Canada is one of a number of countries the OEM is targeting as a customer for the Mach 2 delta wing/canard fighter. In February 2018, Saab was approved as one of five potential bidders to supply Canada’s next fleet of fighter jets. The list also included Lockheed Martin’s F-35, Boeing’s F-18 Super Hornet, and the Eurofighter Typhoon. Dassault Aviation, which makes the Rafale fighter, subsequently removed itself from contention in early November.
3. Transport Canada releases new flight and duty time regs – Transport Canada published the final version of its revised flight and duty time regulations on Dec. 12, despite industry’s calls for further discussion.
The new package of regulations applies to all commercial transport operations in Canada, including major airlines as well as smaller regional operators.
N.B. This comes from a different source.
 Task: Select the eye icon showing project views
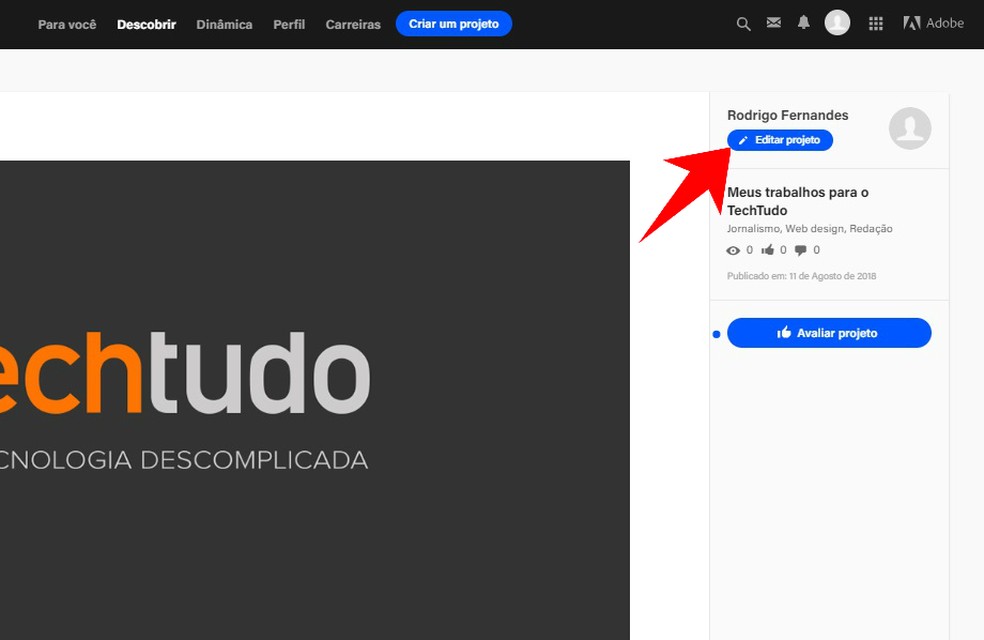733,250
Large airlines will have two years to implement necessary regulatory changes, while smaller operators have been given four years to comply. The regulations have been percolating since 2015, and judging from some industry reactions to the announcement, discussions aren’t finished yet.
4. Old story, new ending? In March, Skies contributor Brent Jang wrote about WestJet’s tremendous growth, drawing a comparison to now-defunct Canadian Airlines International.
With WestJet preparing to take delivery of up to 20 Boeing 787 Dreamliners starting in 2019, the stage will be set for a domestic rivalry against Air Canada to Asian destinations. WestJet has a bold vision for luring new business and international customers.
5. Managed shortfall – Also in March, Chris Thatcher delved into how the Royal Canadian Air Force is holding onto its best people in the face of a looming pilot and maintainer shortage.
While military members are increasingly lured by the promise of bigger paycheques in commercial aviation, the RCAF is also dealing with the lingering effects of 1990s staffing policies and baby boomer retirements. All of this to say that experienced members are extremely valuable to the organization, so the focus is on retention as well as recruitment.